* GIVEN ENTRIES

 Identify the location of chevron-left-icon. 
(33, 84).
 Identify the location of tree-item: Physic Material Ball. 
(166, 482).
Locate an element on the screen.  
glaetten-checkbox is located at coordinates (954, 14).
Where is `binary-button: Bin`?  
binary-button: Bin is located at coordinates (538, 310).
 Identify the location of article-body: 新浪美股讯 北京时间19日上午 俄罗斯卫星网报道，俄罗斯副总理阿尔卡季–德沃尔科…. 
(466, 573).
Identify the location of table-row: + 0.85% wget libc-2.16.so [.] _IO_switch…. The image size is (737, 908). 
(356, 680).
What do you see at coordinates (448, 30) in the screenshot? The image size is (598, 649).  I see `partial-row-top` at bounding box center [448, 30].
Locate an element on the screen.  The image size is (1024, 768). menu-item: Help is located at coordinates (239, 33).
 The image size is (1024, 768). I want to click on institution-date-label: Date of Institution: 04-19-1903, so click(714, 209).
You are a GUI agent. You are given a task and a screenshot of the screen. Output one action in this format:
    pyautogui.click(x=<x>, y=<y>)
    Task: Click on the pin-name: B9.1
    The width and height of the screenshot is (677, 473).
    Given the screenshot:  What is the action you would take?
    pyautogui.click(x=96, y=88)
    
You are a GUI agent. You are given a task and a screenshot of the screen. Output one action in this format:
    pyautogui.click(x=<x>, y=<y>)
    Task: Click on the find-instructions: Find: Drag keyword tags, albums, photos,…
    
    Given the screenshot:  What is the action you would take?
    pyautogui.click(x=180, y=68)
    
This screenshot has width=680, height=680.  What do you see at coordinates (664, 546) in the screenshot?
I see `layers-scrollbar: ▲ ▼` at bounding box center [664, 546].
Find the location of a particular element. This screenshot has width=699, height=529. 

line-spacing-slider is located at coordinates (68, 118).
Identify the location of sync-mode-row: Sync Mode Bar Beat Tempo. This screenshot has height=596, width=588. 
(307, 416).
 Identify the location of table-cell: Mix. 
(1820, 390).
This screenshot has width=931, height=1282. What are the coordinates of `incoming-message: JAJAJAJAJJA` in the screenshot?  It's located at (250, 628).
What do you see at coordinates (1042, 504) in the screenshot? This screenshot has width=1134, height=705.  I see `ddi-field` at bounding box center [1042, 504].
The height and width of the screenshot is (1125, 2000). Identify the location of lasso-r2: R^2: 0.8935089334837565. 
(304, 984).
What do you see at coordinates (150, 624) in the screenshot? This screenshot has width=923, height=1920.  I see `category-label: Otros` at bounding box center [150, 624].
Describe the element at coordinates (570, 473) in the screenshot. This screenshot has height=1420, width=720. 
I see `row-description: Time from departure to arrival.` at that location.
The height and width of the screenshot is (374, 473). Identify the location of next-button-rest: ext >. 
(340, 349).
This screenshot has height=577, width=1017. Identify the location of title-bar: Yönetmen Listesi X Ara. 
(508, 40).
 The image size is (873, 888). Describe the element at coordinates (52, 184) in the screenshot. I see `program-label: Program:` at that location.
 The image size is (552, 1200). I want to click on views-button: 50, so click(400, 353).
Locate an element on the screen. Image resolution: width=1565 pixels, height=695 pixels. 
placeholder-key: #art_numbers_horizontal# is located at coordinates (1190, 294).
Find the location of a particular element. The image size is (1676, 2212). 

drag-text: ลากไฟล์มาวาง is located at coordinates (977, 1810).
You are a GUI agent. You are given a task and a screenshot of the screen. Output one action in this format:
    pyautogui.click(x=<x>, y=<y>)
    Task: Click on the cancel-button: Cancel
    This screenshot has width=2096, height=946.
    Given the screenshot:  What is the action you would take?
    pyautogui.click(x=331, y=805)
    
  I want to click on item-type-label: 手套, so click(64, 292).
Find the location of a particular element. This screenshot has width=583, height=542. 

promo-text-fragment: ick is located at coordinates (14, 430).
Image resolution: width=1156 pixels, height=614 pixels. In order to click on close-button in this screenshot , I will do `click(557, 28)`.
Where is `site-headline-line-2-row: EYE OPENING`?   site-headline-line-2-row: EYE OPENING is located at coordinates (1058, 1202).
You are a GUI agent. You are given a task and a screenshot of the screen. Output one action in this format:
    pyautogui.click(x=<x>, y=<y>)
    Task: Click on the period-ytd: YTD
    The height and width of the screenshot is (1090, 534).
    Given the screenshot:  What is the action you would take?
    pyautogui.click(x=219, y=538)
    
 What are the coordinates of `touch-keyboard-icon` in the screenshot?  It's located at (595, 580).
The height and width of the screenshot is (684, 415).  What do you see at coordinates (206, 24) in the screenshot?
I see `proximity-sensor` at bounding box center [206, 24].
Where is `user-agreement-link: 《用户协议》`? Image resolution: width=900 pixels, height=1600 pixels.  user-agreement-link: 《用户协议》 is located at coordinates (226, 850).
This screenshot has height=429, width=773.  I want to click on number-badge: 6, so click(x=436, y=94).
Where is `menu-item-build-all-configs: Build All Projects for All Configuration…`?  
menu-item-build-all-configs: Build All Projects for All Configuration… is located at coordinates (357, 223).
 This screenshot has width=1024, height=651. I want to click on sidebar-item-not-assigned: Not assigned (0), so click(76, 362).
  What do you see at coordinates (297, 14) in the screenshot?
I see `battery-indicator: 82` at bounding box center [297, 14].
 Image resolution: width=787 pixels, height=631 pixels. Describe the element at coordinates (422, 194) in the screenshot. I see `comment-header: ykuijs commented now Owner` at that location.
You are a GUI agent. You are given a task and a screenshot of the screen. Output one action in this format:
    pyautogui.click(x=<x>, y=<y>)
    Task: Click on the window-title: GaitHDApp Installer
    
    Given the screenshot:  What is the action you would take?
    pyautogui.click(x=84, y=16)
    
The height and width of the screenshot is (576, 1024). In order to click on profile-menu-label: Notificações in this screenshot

* WORK INSTRUCTIONS
Convert all of the items above into a Markdown table with the columns Row and Entry. Give each nonblank line its own numbered row and omit blank lines.

* ANSWER FOR THE TASK
| Row | Entry |
|---|---|
| 1 |  Identify the location of chevron-left-icon.  |
| 2 | (33, 84). |
| 3 |  Identify the location of tree-item: Physic Material Ball.  |
| 4 | (166, 482). |
| 5 | Locate an element on the screen.   |
| 6 | glaetten-checkbox is located at coordinates (954, 14). |
| 7 | Where is `binary-button: Bin`?   |
| 8 | binary-button: Bin is located at coordinates (538, 310). |
| 9 |  Identify the location of article-body: 新浪美股讯 北京时间19日上午 俄罗斯卫星网报道，俄罗斯副总理阿尔卡季–德沃尔科….  |
| 10 | (466, 573). |
| 11 | Identify the location of table-row: + 0.85% wget libc-2.16.so [.] _IO_switch…. The image size is (737, 908).  |
| 12 | (356, 680). |
| 13 | What do you see at coordinates (448, 30) in the screenshot? The image size is (598, 649).  I see `partial-row-top` at bounding box center [448, 30]. |
| 14 | Locate an element on the screen.  The image size is (1024, 768). menu-item: Help is located at coordinates (239, 33). |
| 15 |  The image size is (1024, 768). I want to click on institution-date-label: Date of Institution: 04-19-1903, so click(714, 209). |
| 16 | You are a GUI agent. You are given a task and a screenshot of the screen. Output one action in this format: |
| 17 |     pyautogui.click(x=<x>, y=<y>) |
| 18 |     Task: Click on the pin-name: B9.1 |
| 19 |     The width and height of the screenshot is (677, 473). |
| 20 |     Given the screenshot:  What is the action you would take? |
| 21 |     pyautogui.click(x=96, y=88) |
| 22 | You are a GUI agent. You are given a task and a screenshot of the screen. Output one action in this format: |
| 23 |     pyautogui.click(x=<x>, y=<y>) |
| 24 |     Task: Click on the find-instructions: Find: Drag keyword tags, albums, photos,… |
| 25 |     Given the screenshot:  What is the action you would take? |
| 26 |     pyautogui.click(x=180, y=68) |
| 27 | This screenshot has width=680, height=680.  What do you see at coordinates (664, 546) in the screenshot? |
| 28 | I see `layers-scrollbar: ▲ ▼` at bounding box center [664, 546]. |
| 29 | Find the location of a particular element. This screenshot has width=699, height=529.  |
| 30 | line-spacing-slider is located at coordinates (68, 118). |
| 31 | Identify the location of sync-mode-row: Sync Mode Bar Beat Tempo. This screenshot has height=596, width=588.  |
| 32 | (307, 416). |
| 33 |  Identify the location of table-cell: Mix.  |
| 34 | (1820, 390). |
| 35 | This screenshot has width=931, height=1282. What are the coordinates of `incoming-message: JAJAJAJAJJA` in the screenshot?  It's located at (250, 628). |
| 36 | What do you see at coordinates (1042, 504) in the screenshot? This screenshot has width=1134, height=705.  I see `ddi-field` at bounding box center [1042, 504]. |
| 37 | The height and width of the screenshot is (1125, 2000). Identify the location of lasso-r2: R^2: 0.8935089334837565.  |
| 38 | (304, 984). |
| 39 | What do you see at coordinates (150, 624) in the screenshot? This screenshot has width=923, height=1920.  I see `category-label: Otros` at bounding box center [150, 624]. |
| 40 | Describe the element at coordinates (570, 473) in the screenshot. This screenshot has height=1420, width=720.  |
| 41 | I see `row-description: Time from departure to arrival.` at that location. |
| 42 | The height and width of the screenshot is (374, 473). Identify the location of next-button-rest: ext >.  |
| 43 | (340, 349). |
| 44 | This screenshot has height=577, width=1017. Identify the location of title-bar: Yönetmen Listesi X Ara.  |
| 45 | (508, 40). |
| 46 |  The image size is (873, 888). Describe the element at coordinates (52, 184) in the screenshot. I see `program-label: Program:` at that location. |
| 47 |  The image size is (552, 1200). I want to click on views-button: 50, so click(400, 353). |
| 48 | Locate an element on the screen. Image resolution: width=1565 pixels, height=695 pixels.  |
| 49 | placeholder-key: #art_numbers_horizontal# is located at coordinates (1190, 294). |
| 50 | Find the location of a particular element. The image size is (1676, 2212).  |
| 51 | drag-text: ลากไฟล์มาวาง is located at coordinates (977, 1810). |
| 52 | You are a GUI agent. You are given a task and a screenshot of the screen. Output one action in this format: |
| 53 |     pyautogui.click(x=<x>, y=<y>) |
| 54 |     Task: Click on the cancel-button: Cancel |
| 55 |     This screenshot has width=2096, height=946. |
| 56 |     Given the screenshot:  What is the action you would take? |
| 57 |     pyautogui.click(x=331, y=805) |
| 58 |   I want to click on item-type-label: 手套, so click(64, 292). |
| 59 | Find the location of a particular element. This screenshot has width=583, height=542.  |
| 60 | promo-text-fragment: ick is located at coordinates (14, 430). |
| 61 | Image resolution: width=1156 pixels, height=614 pixels. In order to click on close-button in this screenshot , I will do `click(557, 28)`. |
| 62 | Where is `site-headline-line-2-row: EYE OPENING`?   site-headline-line-2-row: EYE OPENING is located at coordinates (1058, 1202). |
| 63 | You are a GUI agent. You are given a task and a screenshot of the screen. Output one action in this format: |
| 64 |     pyautogui.click(x=<x>, y=<y>) |
| 65 |     Task: Click on the period-ytd: YTD |
| 66 |     The height and width of the screenshot is (1090, 534). |
| 67 |     Given the screenshot:  What is the action you would take? |
| 68 |     pyautogui.click(x=219, y=538) |
| 69 |  What are the coordinates of `touch-keyboard-icon` in the screenshot?  It's located at (595, 580). |
| 70 | The height and width of the screenshot is (684, 415).  What do you see at coordinates (206, 24) in the screenshot? |
| 71 | I see `proximity-sensor` at bounding box center [206, 24]. |
| 72 | Where is `user-agreement-link: 《用户协议》`? Image resolution: width=900 pixels, height=1600 pixels.  user-agreement-link: 《用户协议》 is located at coordinates (226, 850). |
| 73 | This screenshot has height=429, width=773.  I want to click on number-badge: 6, so click(x=436, y=94). |
| 74 | Where is `menu-item-build-all-configs: Build All Projects for All Configuration…`?   |
| 75 | menu-item-build-all-configs: Build All Projects for All Configuration… is located at coordinates (357, 223). |
| 76 |  This screenshot has width=1024, height=651. I want to click on sidebar-item-not-assigned: Not assigned (0), so click(76, 362). |
| 77 |   What do you see at coordinates (297, 14) in the screenshot? |
| 78 | I see `battery-indicator: 82` at bounding box center [297, 14]. |
| 79 |  Image resolution: width=787 pixels, height=631 pixels. Describe the element at coordinates (422, 194) in the screenshot. I see `comment-header: ykuijs commented now Owner` at that location. |
| 80 | You are a GUI agent. You are given a task and a screenshot of the screen. Output one action in this format: |
| 81 |     pyautogui.click(x=<x>, y=<y>) |
| 82 |     Task: Click on the window-title: GaitHDApp Installer |
| 83 |     Given the screenshot:  What is the action you would take? |
| 84 |     pyautogui.click(x=84, y=16) |
| 85 | The height and width of the screenshot is (576, 1024). In order to click on profile-menu-label: Notificações in this screenshot |